[Consigne donnée 1] D'après le texte sur les négociants en énergie et les marchés du carbone, quel est le montant de Silvania, le véhicule d'investissement annoncé début 2023 par Marco Dunand ?
[Consigne donnée 2] Prolongez le texte sur les négociants en énergie et les marchés du carbone après sa dernière phrase.

[Texte fourni]
══════════════════════════════

Ainsi, en 2021, Trafigura, l'un des plus grands négociants indépendants de pétrole et de métaux au monde, décidait d’ouvrir son propre bureau de commerce de carbone à Genève et de lancer le plus grand projet de reforestation de mangroves sur la côte pakistanaise. Une année plus tard, il renforçait son commerce de charbon pour atteindre les 60,3 millions de tonnes. Dans son rapport annuel 2022, Mercuria, le négociant en énergie genevois, déclarait non seulement être neutre en carbone, mais indiquait également que 14,9 % de son volume de transactions provenait des marchés du carbone, alors qu'en 2021, cela ne représentait encore que 2 %. Début 2023, son co-fondateur Marco Dunand annonçait la création de Silvania, un véhicule d'investissement de 500 millions USD basé sur des solutions fondées sur la nature (SFN). Peu après, il lançait, avec l'État brésilien de Tocantins, le premier programme juridictionnel de réduction des émissions dues à la déforestation et à la dégradation des forêts, portant sur un volume maximal de 200 millions de crédits carbone volontaires. Pour autant, son fonds de commerce est toujours dirigé par le gaz et le pétrole qui représentent encore près de 70 % de leurs activités.

══════════════════════════════

[Données de pointage sur pages et écrans]

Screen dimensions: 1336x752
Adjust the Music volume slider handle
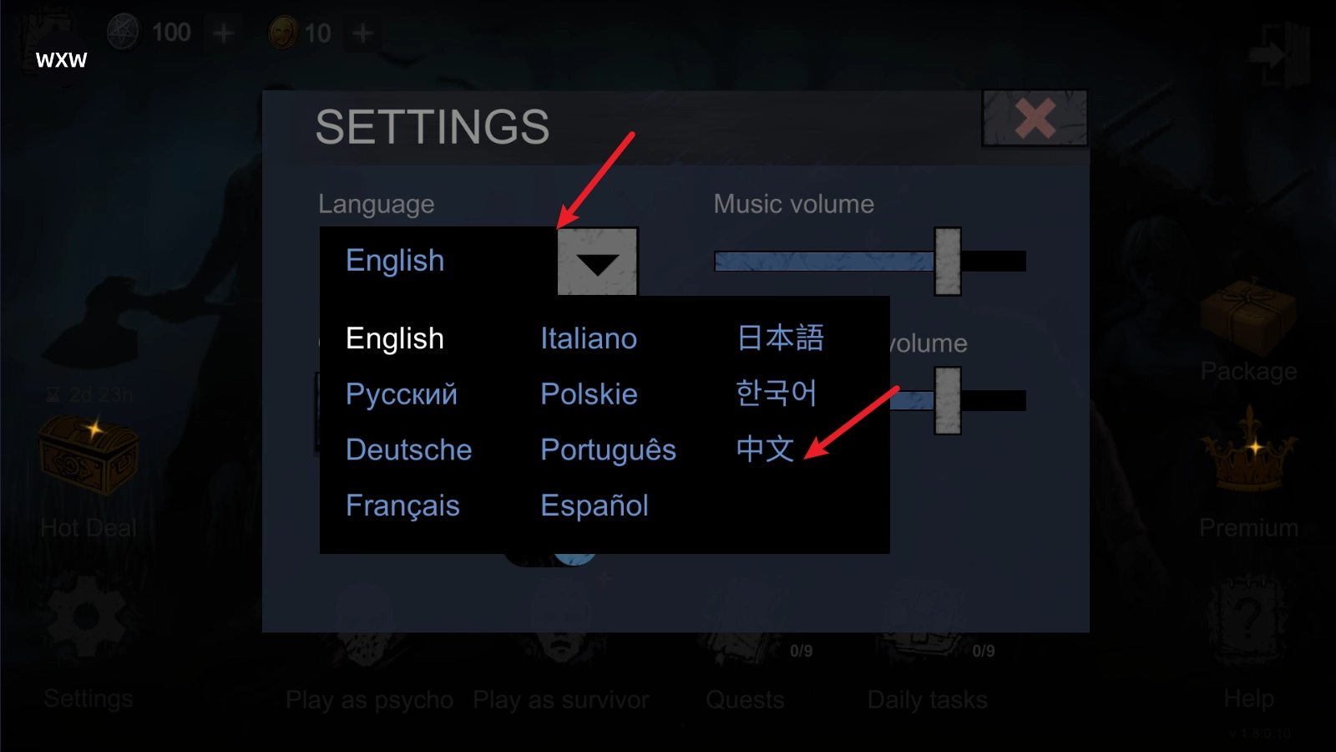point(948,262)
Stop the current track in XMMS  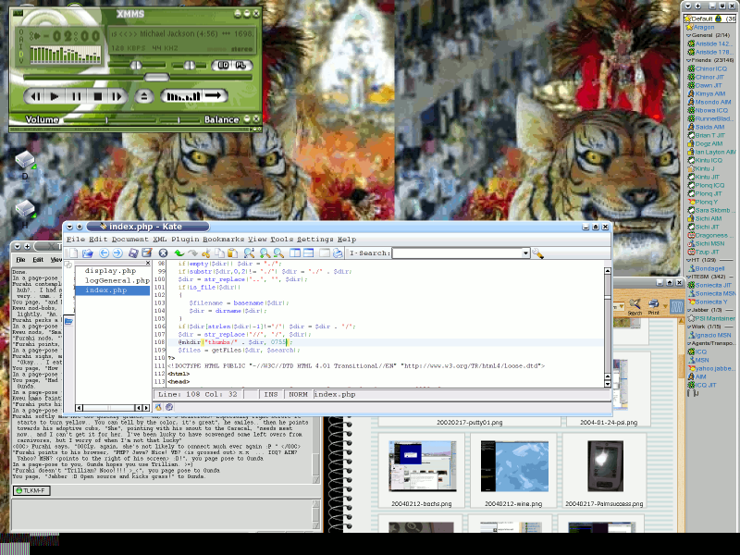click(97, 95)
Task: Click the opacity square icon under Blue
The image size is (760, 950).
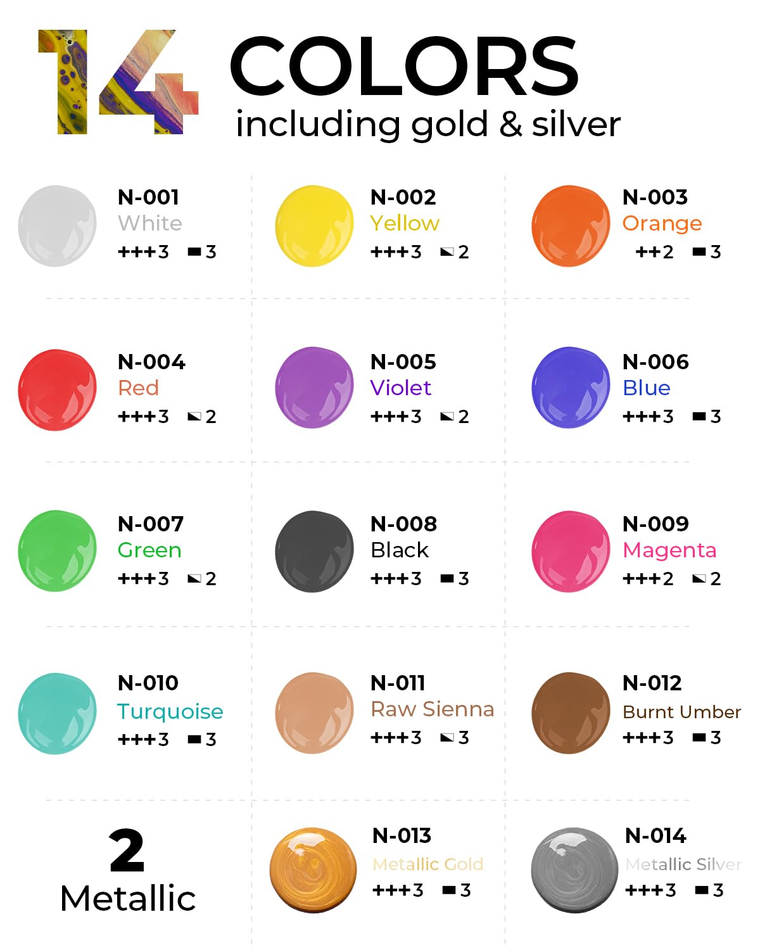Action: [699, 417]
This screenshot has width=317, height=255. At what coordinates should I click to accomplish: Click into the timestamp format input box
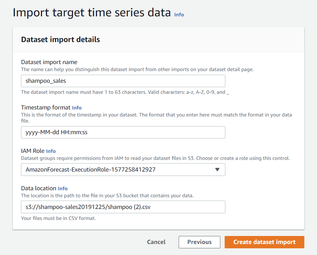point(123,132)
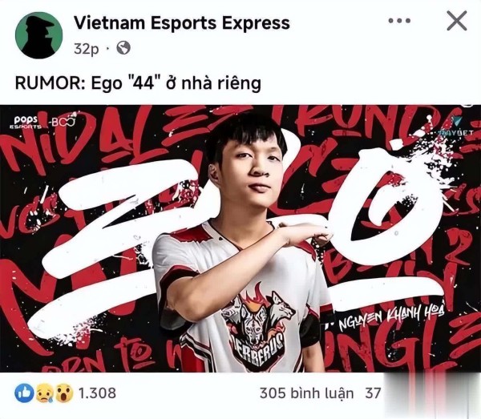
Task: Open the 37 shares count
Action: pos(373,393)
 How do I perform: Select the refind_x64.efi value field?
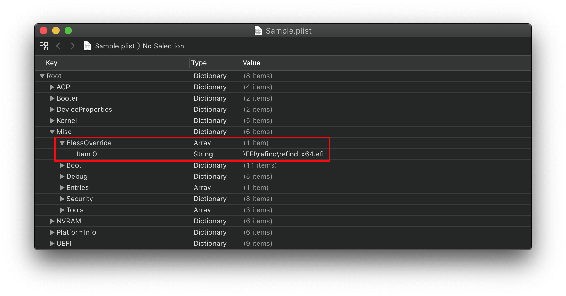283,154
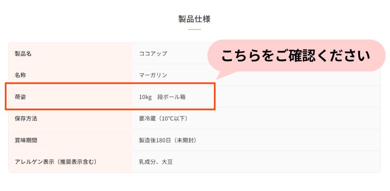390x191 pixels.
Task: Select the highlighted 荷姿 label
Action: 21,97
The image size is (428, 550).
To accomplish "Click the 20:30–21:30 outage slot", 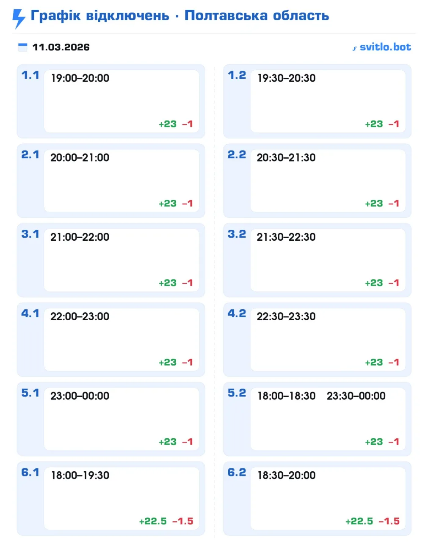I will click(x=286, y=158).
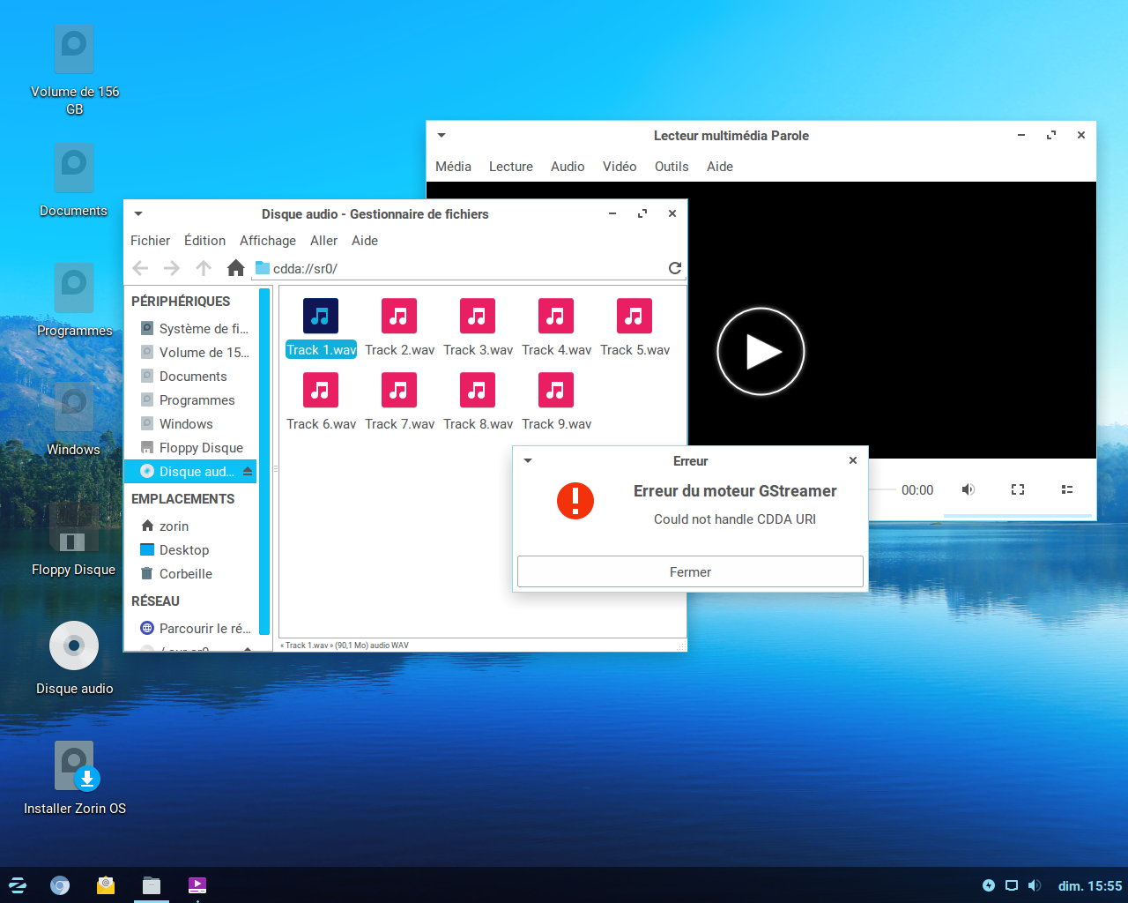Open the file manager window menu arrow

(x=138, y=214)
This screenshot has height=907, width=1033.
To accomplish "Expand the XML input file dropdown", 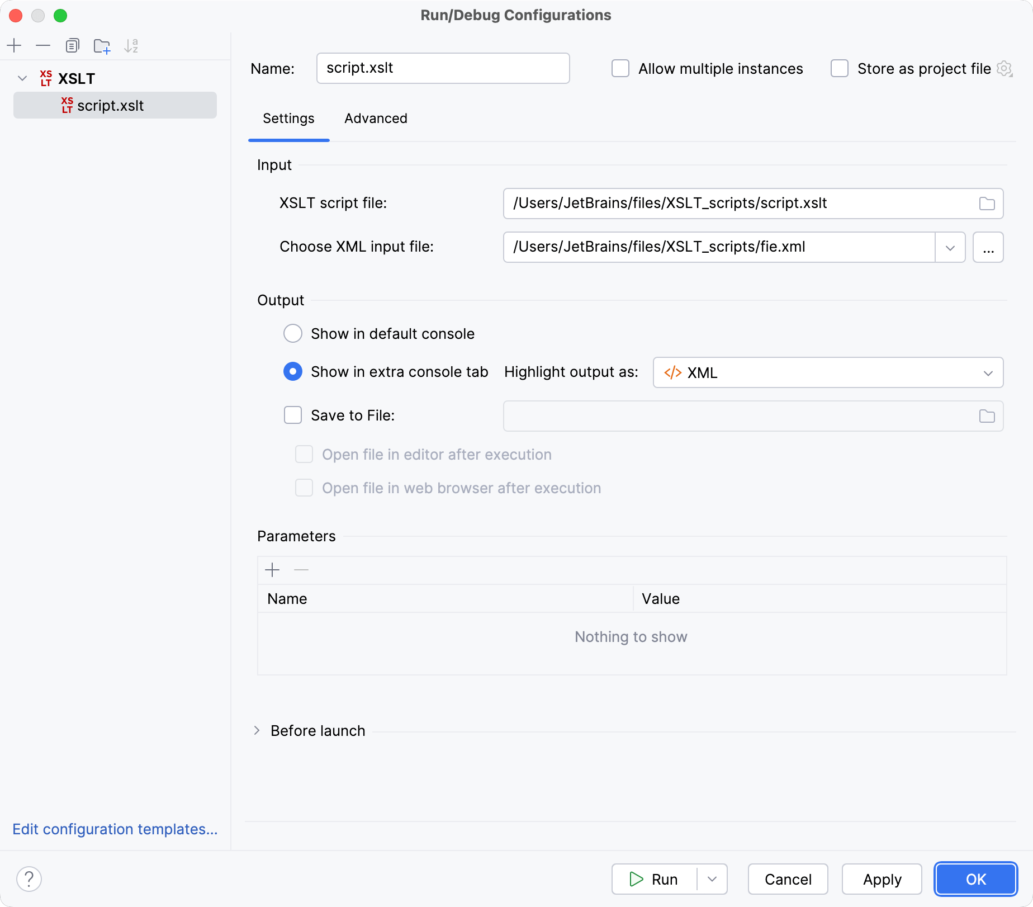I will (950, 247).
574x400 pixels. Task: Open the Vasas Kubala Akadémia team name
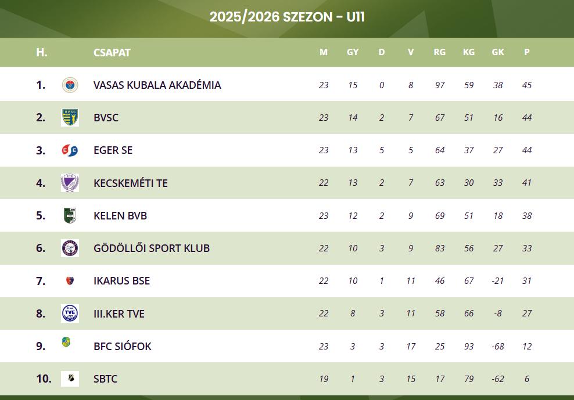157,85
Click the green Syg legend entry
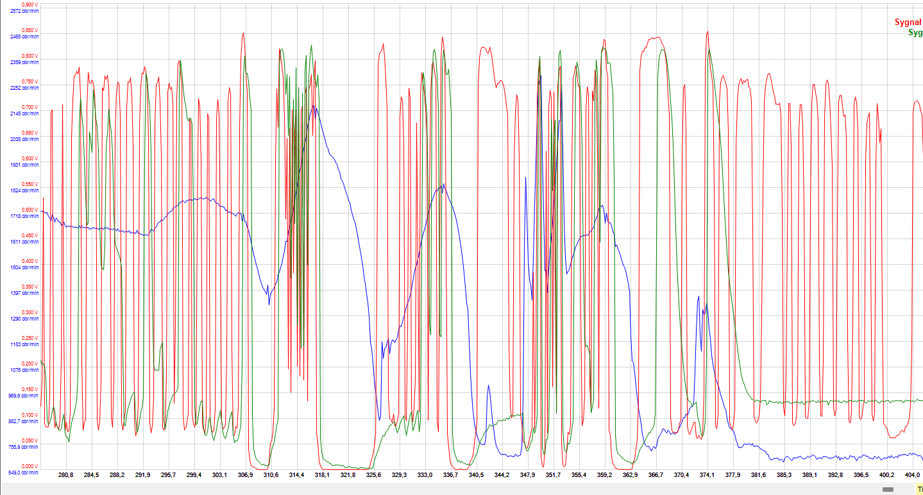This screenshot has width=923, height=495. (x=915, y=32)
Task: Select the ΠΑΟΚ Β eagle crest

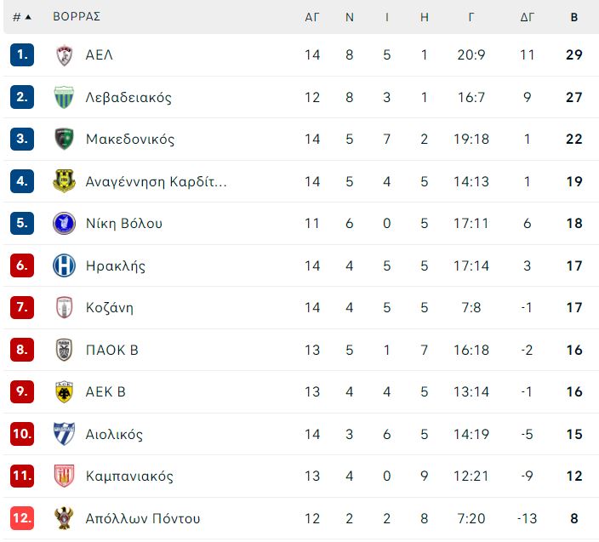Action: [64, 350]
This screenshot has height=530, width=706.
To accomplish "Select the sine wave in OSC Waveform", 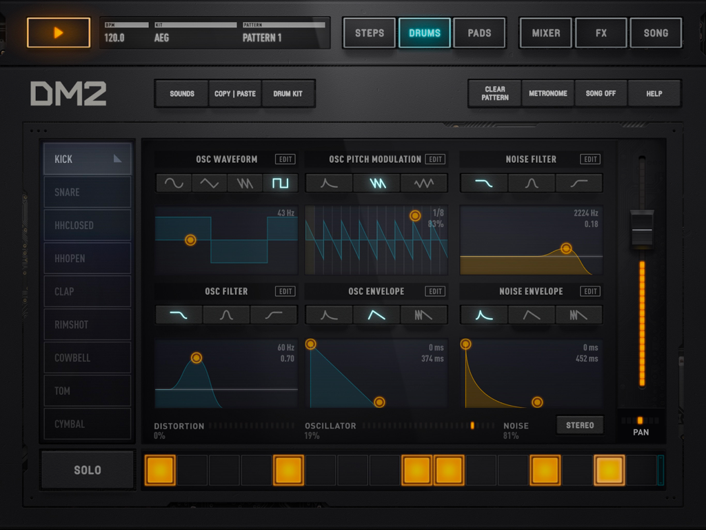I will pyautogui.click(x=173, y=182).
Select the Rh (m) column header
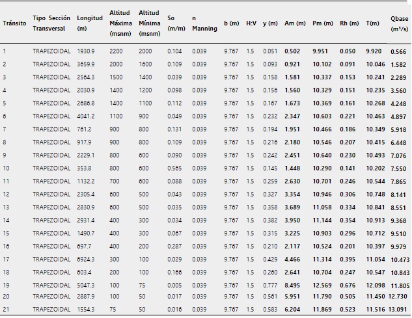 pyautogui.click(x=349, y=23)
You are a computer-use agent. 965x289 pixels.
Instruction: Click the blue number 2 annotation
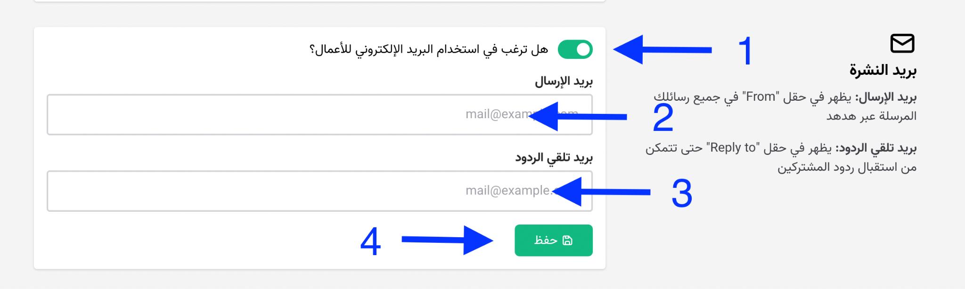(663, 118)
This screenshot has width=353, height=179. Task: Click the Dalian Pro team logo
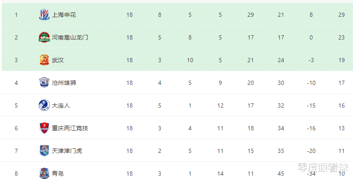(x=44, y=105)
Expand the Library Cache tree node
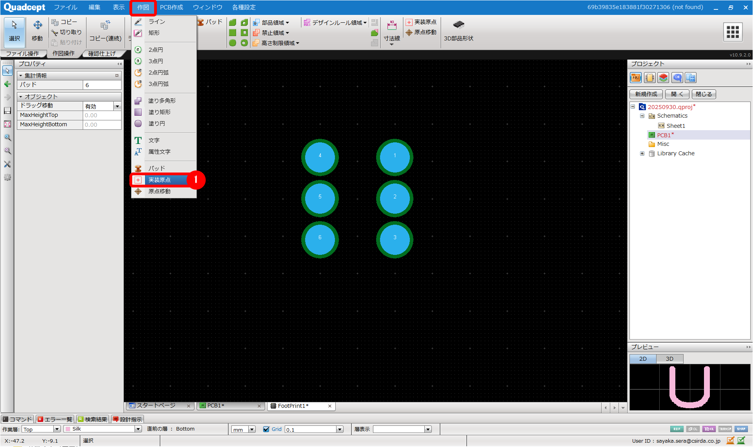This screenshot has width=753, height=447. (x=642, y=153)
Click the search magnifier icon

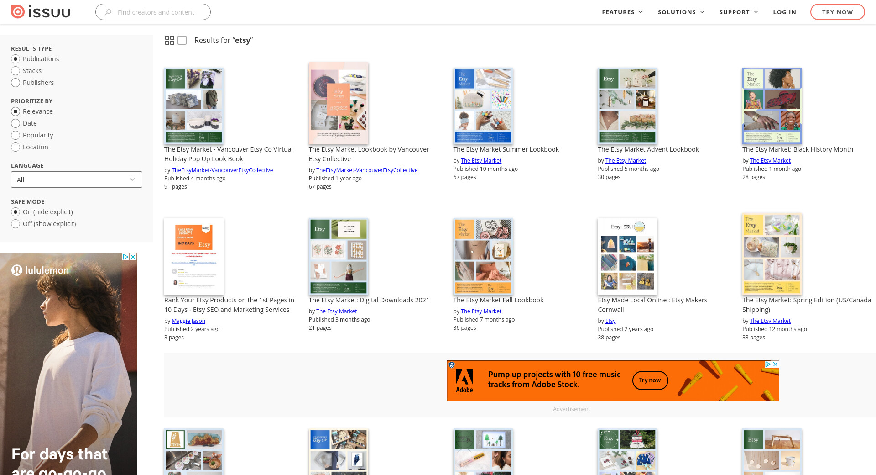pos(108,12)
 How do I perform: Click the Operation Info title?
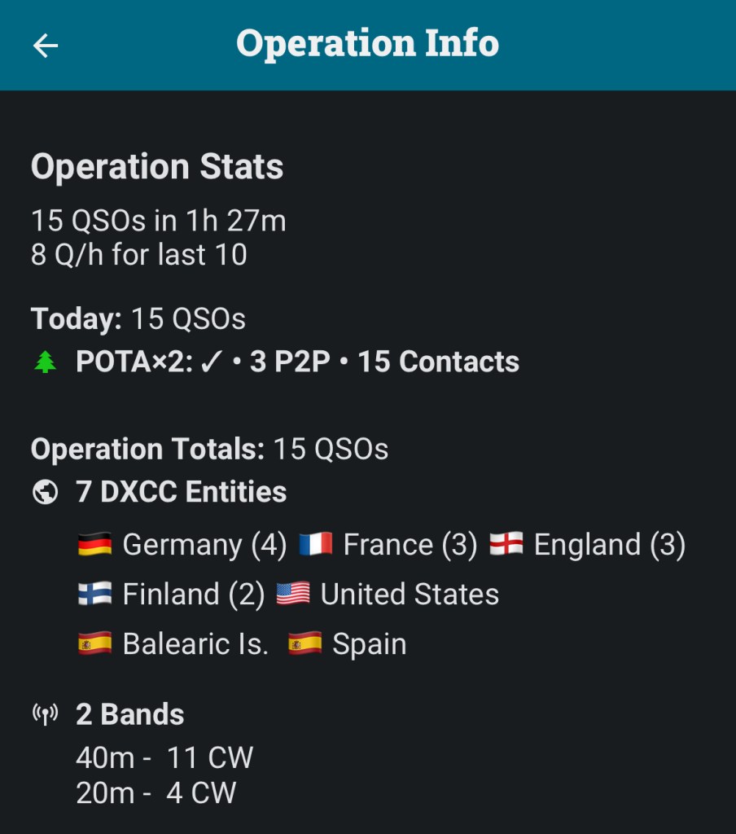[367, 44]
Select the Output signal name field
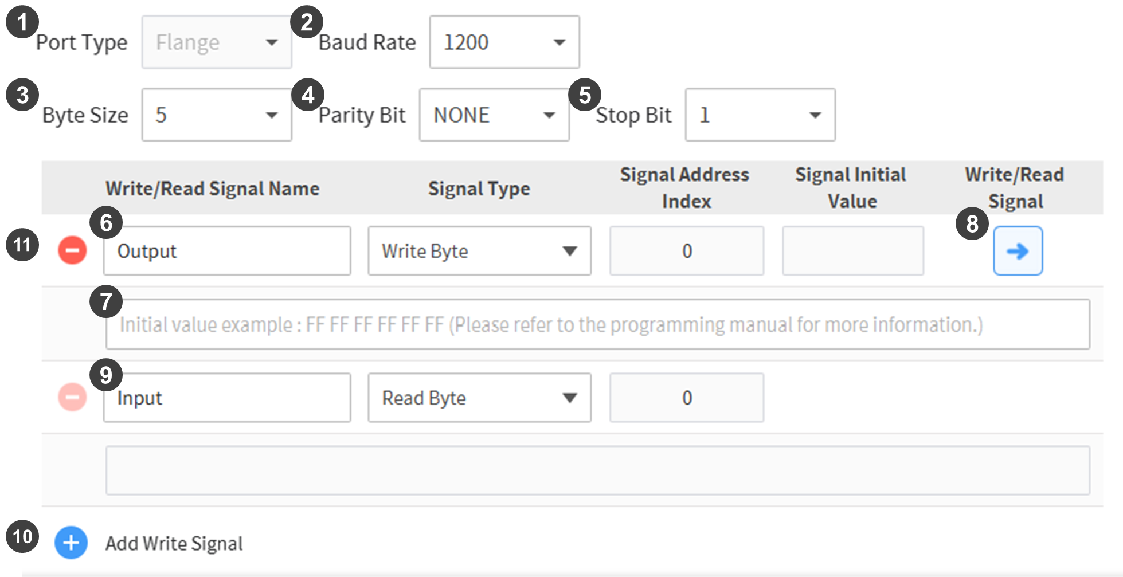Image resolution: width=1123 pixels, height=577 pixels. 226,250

══════════════════════════════

[Réponse 1] 500 millions USD.

[Réponse 2]
Son voisin sur les rives du lac Léman, Vitol, premier négociant privé de pétrole au monde, se targue d'une expérience de plus de 10 ans sur les marchés du carbone et entend intensifier ses activités dans ce domaine. Il ambitionne de porter son commerce de carbone à un volume comparable à sa présence sur le marché du pétrole qui était de 7,4 millions de barils de pétrole brut et de produits pétroliers par jour en 2022, soit plus de 7 % de la consommation mondiale de pétrole. Moins transparente et/ou communicative à cet égard, le trader de pétrole brut Gunvor entend également augmenter son volume d'échanges de carbone dans les années à venir, tout comme Glencore, qui est également actif depuis de nombreuses années dans l'utilisation de la compensation pour la biodiversité, élément central de sa stratégie de développement durable. Pour rappel, Glencore évaluait ses émissions sur l'ensemble de sa chaîne de valeur en 2022 à 370 millions de tonnes d'équivalent CO2, soit plus de trois fois l'empreinte totale de gaz à effet de serre de la Suisse.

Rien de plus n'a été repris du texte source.